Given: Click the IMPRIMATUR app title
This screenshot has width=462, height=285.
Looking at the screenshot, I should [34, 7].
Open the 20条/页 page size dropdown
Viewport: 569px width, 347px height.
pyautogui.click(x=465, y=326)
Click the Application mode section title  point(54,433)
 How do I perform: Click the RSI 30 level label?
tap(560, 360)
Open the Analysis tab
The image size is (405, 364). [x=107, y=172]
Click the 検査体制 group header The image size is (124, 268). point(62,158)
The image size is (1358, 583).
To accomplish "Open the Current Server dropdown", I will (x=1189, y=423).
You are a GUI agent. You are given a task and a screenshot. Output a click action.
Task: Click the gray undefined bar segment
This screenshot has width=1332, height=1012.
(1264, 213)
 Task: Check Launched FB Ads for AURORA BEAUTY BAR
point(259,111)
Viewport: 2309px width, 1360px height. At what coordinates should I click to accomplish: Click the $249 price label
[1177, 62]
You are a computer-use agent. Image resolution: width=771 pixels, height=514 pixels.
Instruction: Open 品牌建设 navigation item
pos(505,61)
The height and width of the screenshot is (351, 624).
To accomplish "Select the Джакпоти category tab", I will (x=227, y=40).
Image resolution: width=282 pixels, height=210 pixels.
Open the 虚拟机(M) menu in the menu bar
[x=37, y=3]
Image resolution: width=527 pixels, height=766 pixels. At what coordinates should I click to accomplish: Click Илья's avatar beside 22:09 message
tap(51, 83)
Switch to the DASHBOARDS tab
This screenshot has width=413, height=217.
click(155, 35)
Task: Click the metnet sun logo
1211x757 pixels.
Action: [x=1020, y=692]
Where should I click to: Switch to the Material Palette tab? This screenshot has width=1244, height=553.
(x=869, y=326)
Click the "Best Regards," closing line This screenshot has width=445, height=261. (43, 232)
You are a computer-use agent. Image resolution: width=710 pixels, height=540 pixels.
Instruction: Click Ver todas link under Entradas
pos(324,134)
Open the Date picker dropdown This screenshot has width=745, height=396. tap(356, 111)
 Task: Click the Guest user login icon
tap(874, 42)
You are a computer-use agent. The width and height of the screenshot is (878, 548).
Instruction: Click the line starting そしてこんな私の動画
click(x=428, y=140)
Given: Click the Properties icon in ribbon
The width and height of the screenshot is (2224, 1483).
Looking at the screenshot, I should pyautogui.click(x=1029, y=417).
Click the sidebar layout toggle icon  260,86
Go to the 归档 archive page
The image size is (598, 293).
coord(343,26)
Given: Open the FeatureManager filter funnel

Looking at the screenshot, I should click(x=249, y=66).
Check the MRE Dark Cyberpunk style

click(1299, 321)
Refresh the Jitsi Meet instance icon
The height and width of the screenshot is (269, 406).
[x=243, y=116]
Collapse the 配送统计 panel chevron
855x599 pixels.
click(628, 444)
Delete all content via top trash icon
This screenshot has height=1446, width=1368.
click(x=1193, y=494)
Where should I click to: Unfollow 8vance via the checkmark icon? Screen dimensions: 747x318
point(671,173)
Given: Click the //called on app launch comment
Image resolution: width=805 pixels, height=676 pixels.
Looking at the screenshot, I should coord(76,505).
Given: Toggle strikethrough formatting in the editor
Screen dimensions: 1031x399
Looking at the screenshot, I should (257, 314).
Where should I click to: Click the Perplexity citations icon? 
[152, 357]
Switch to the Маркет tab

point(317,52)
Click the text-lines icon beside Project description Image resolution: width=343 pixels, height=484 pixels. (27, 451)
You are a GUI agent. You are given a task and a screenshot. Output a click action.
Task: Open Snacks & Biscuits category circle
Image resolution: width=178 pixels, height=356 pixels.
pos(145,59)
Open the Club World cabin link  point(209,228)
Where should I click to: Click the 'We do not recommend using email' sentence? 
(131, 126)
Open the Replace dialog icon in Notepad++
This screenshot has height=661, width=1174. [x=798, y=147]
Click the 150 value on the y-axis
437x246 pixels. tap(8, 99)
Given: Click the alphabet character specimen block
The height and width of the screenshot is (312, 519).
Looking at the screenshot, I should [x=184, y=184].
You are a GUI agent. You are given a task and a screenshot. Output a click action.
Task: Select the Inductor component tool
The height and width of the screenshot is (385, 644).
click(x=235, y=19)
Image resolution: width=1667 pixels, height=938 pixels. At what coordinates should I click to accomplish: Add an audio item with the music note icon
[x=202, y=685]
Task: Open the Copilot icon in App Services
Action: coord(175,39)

# [TASK]
Copy the listing above from its first line up to and including the line with "pyautogui.click(x=465, y=326)", keeping every line exactly as it stands.

# [PROBLEM SOLUTION]
Given: Click the IMPRIMATUR app title
This screenshot has width=462, height=285.
Looking at the screenshot, I should [34, 7].
Open the 20条/页 page size dropdown
Viewport: 569px width, 347px height.
pyautogui.click(x=465, y=326)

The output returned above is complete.